I have a few ideas - but you've already tried them.

The first is to stop thinking about her. Every time you catch yourself, redirect.

Keep busy, busy, busy...that way you'll distract yourself from thinking about her.

Try redirecting the boys. They know you hear them, so they talk to you a lot about it. They want you to do something. They don't realize it's out of your control - nor should you tell them. Just gently nudge them in a different direction when they start. If it were up to you, it would be fixed already. It keeps all of you focused on it.

You were doing so much better when you were avoiding her. I'm really confused sometimes around here. A lot of good things can happen from a friendship, so be friends. Do not contact so they have to miss you. I hear both. Which is the right approach? For you, I think it's a combo of both.

I think you should limit your contact as much as you can, but be friendly when you're around her. But last week was rough, because you were around her all the time. Why so much, D? Was it impossible to walk away and go talk with someone else? Or was it a matter of you enjoying yourself with her so much that you didn't even try?
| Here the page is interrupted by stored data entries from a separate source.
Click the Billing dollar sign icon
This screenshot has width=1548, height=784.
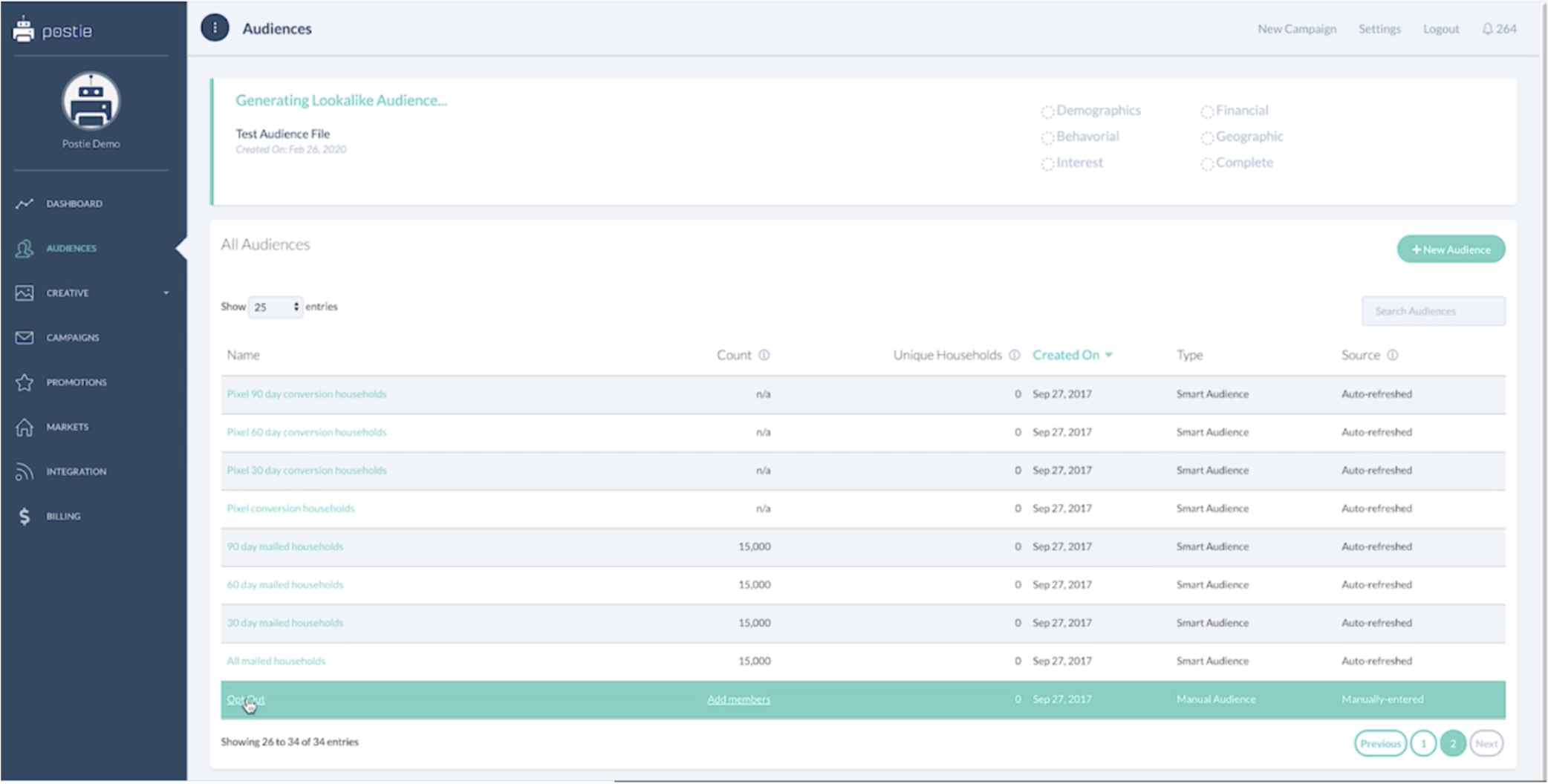[x=25, y=516]
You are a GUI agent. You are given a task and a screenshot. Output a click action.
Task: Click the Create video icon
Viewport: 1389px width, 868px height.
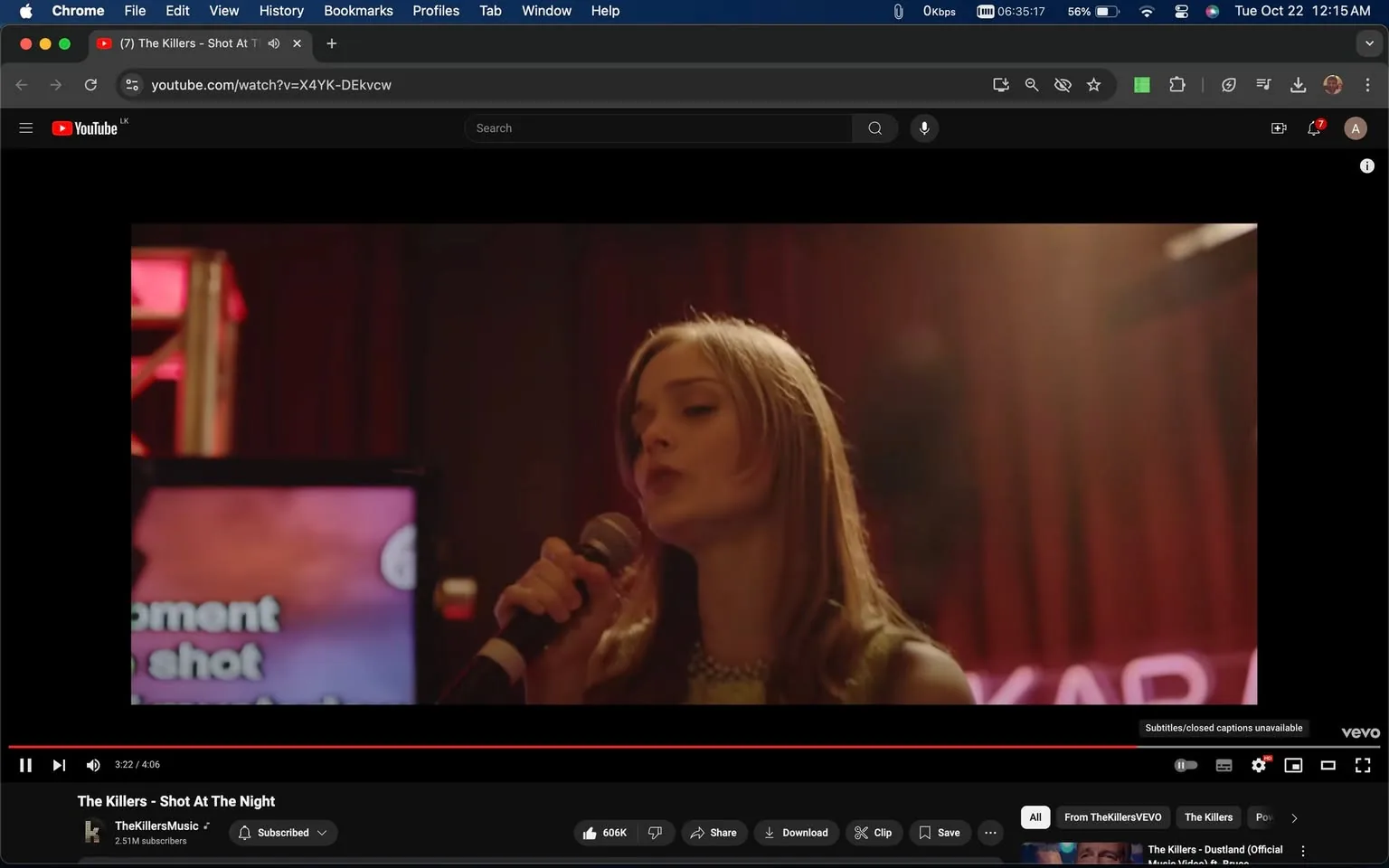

I'm really racking my brain for you - but that's all I've got. I don't want to tell you to focus on all the things she does that irritate you, because that kills your PMA, but it could help with detaching. I don't think we should try this yet.

What do you think?

I know what happened to Fo. She and her H had a huge disagreement, and she broke down. I really don't think that's the route you want to take. She's really seeing him with negative eyes these days. She's trying, but old stuff is bubbling up and making it hard for her.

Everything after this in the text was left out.